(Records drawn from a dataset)
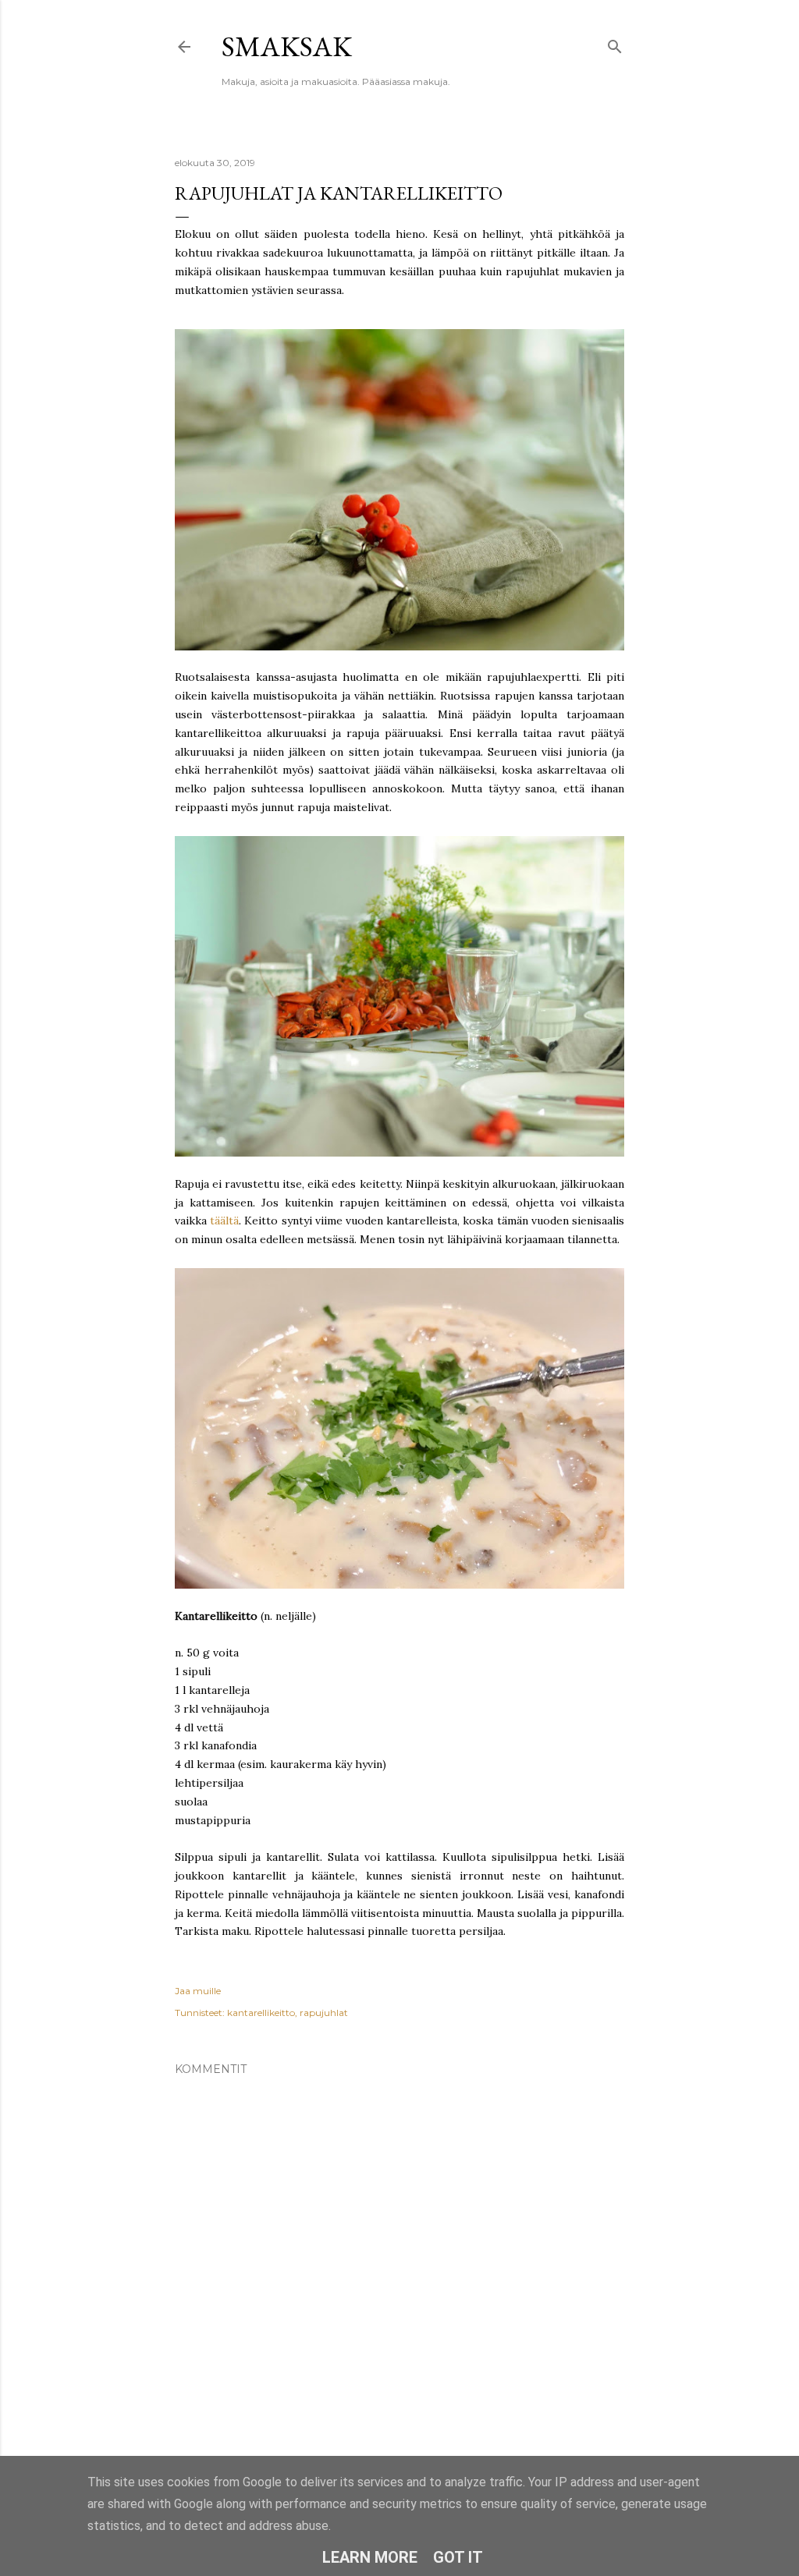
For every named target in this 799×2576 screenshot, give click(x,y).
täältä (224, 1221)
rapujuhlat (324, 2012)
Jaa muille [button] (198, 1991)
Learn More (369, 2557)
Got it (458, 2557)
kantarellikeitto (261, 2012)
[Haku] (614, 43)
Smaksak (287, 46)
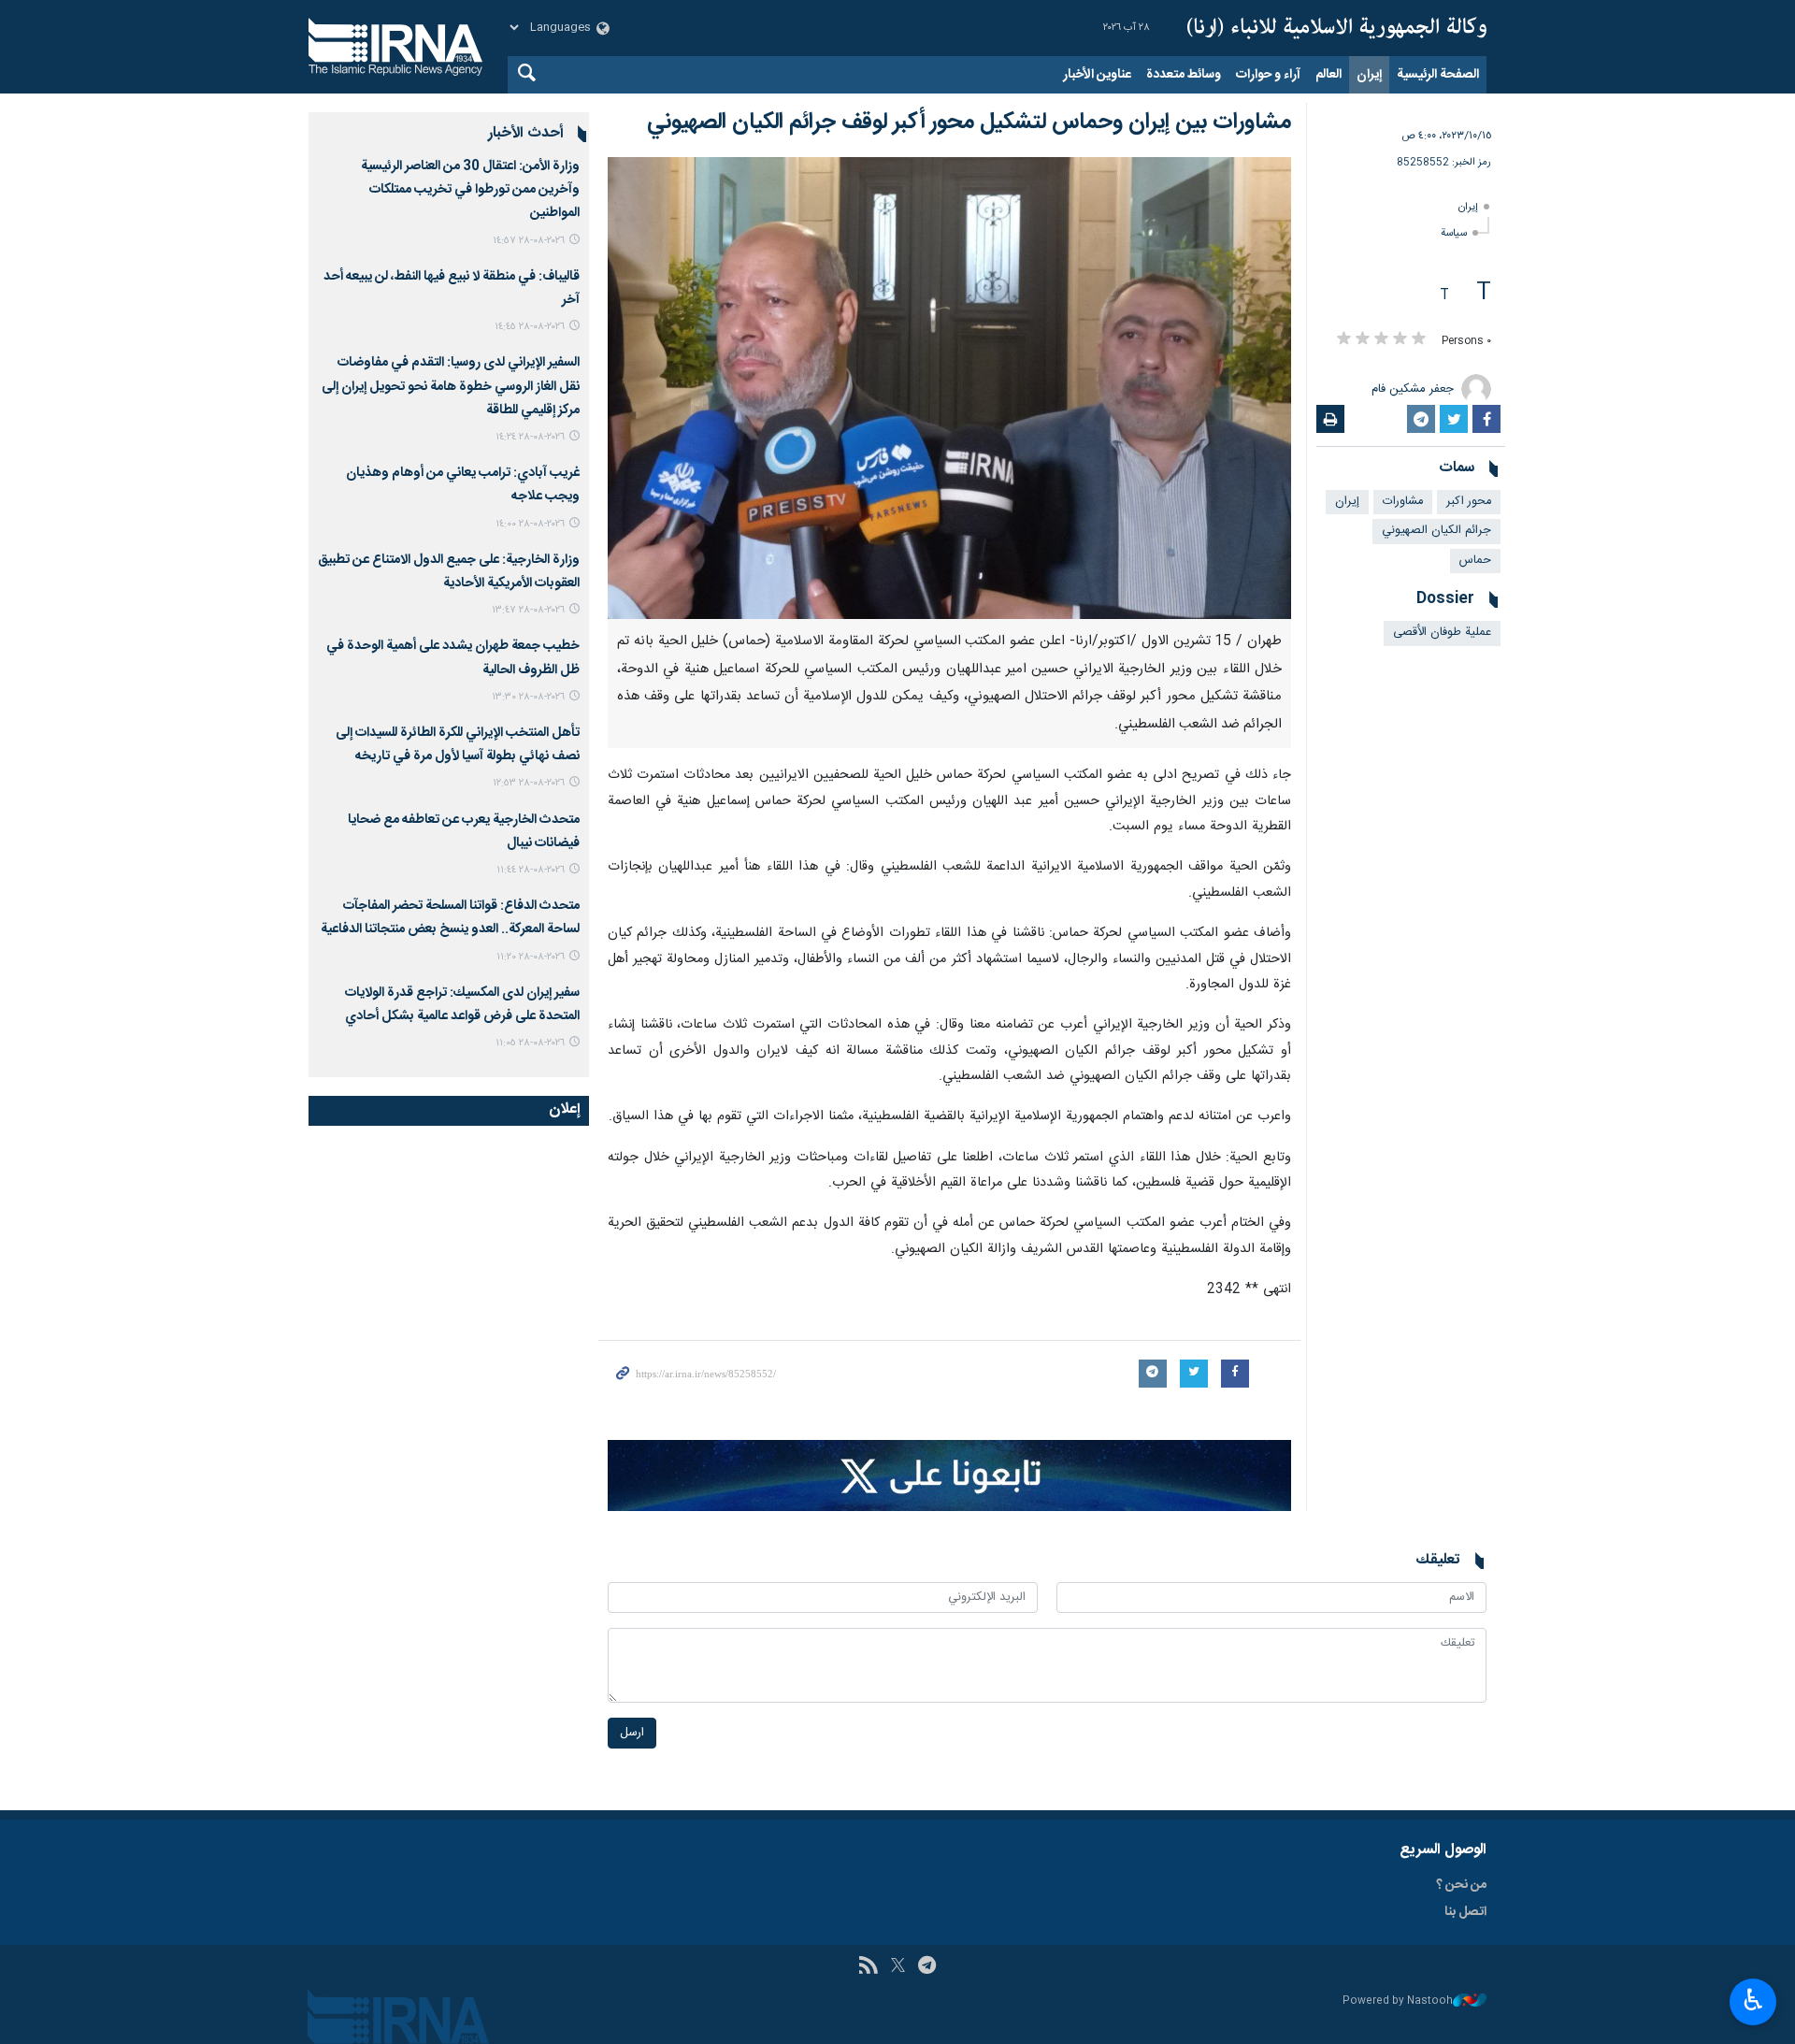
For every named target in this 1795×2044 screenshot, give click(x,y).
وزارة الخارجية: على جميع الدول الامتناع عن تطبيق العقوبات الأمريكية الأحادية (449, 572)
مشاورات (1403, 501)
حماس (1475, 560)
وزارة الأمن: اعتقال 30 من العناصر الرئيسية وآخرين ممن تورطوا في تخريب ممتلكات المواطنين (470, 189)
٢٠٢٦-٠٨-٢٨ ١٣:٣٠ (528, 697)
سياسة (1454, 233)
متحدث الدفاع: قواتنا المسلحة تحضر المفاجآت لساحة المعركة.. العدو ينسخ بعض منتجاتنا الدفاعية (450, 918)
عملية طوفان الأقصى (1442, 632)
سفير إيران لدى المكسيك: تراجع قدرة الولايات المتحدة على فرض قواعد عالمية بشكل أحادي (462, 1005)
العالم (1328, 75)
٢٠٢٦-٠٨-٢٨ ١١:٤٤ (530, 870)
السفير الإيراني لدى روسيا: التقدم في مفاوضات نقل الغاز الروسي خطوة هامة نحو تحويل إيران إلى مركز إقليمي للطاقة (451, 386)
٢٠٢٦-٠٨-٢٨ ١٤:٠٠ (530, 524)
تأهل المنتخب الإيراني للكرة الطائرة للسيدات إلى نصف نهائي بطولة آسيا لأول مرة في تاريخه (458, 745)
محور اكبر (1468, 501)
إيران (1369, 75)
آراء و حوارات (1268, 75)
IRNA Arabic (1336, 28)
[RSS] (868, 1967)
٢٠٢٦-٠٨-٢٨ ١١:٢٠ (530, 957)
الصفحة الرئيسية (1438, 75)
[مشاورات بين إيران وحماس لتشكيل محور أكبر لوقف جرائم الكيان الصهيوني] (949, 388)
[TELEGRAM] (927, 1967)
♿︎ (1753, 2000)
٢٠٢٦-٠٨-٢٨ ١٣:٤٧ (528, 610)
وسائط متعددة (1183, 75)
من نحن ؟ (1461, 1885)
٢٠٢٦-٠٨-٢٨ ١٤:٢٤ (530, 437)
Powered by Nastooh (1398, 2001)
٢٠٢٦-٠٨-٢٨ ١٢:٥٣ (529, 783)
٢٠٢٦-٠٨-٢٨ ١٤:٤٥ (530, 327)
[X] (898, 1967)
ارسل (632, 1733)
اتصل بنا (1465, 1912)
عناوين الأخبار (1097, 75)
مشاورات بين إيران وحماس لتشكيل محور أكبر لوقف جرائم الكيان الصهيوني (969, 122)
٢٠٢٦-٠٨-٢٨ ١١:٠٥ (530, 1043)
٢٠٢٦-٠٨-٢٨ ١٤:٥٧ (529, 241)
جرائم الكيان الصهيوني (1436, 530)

> _What you are asked to do_: Every line above must appear in the answer unchanged, and no picture may appear in it.

> _Worked solution_:
For every named target in this 799×2576 screenshot, give click(x,y).
täältä (224, 1221)
rapujuhlat (324, 2012)
Jaa muille [button] (198, 1991)
Learn More (369, 2557)
Got it (458, 2557)
kantarellikeitto (261, 2012)
[Haku] (614, 43)
Smaksak (287, 46)
For every named target in this 1795×2044 screenshot, give click(x,y).
وزارة الخارجية: على جميع الدول الامتناع عن تطبيق العقوبات الأمريكية الأحادية (449, 572)
مشاورات (1403, 501)
حماس (1475, 560)
وزارة الأمن: اعتقال 30 من العناصر الرئيسية وآخرين ممن تورطوا في تخريب ممتلكات المواطنين (470, 189)
٢٠٢٦-٠٨-٢٨ ١٣:٣٠ (528, 697)
سياسة (1454, 233)
متحدث الدفاع: قواتنا المسلحة تحضر المفاجآت لساحة المعركة.. العدو ينسخ بعض منتجاتنا الدفاعية (450, 918)
عملية طوفان الأقصى (1442, 632)
سفير إيران لدى المكسيك: تراجع قدرة الولايات المتحدة على فرض قواعد عالمية بشكل أحادي (462, 1005)
العالم (1328, 75)
٢٠٢٦-٠٨-٢٨ ١١:٤٤ (530, 870)
السفير الإيراني لدى روسيا: التقدم في مفاوضات نقل الغاز الروسي خطوة هامة نحو تحويل إيران إلى مركز إقليمي للطاقة (451, 386)
٢٠٢٦-٠٨-٢٨ ١٤:٠٠ (530, 524)
تأهل المنتخب الإيراني للكرة الطائرة للسيدات إلى نصف نهائي بطولة آسيا لأول مرة في تاريخه (458, 745)
محور اكبر (1468, 501)
إيران (1369, 75)
آراء و حوارات (1268, 75)
IRNA Arabic (1336, 28)
[RSS] (868, 1967)
٢٠٢٦-٠٨-٢٨ ١١:٢٠ (530, 957)
الصفحة الرئيسية (1438, 75)
[مشاورات بين إيران وحماس لتشكيل محور أكبر لوقف جرائم الكيان الصهيوني] (949, 388)
[TELEGRAM] (927, 1967)
♿︎ (1753, 2000)
٢٠٢٦-٠٨-٢٨ ١٣:٤٧ (528, 610)
وسائط متعددة (1183, 75)
من نحن ؟ (1461, 1885)
٢٠٢٦-٠٨-٢٨ ١٤:٢٤ (530, 437)
Powered by Nastooh (1398, 2001)
٢٠٢٦-٠٨-٢٨ ١٢:٥٣ (529, 783)
٢٠٢٦-٠٨-٢٨ ١٤:٤٥ (530, 327)
[X] (898, 1967)
ارسل (632, 1733)
اتصل بنا (1465, 1912)
عناوين الأخبار (1097, 75)
مشاورات بين إيران وحماس لتشكيل محور أكبر لوقف جرائم الكيان الصهيوني (969, 122)
٢٠٢٦-٠٨-٢٨ ١١:٠٥ (530, 1043)
٢٠٢٦-٠٨-٢٨ ١٤:٥٧ (529, 241)
جرائم الكيان الصهيوني (1436, 530)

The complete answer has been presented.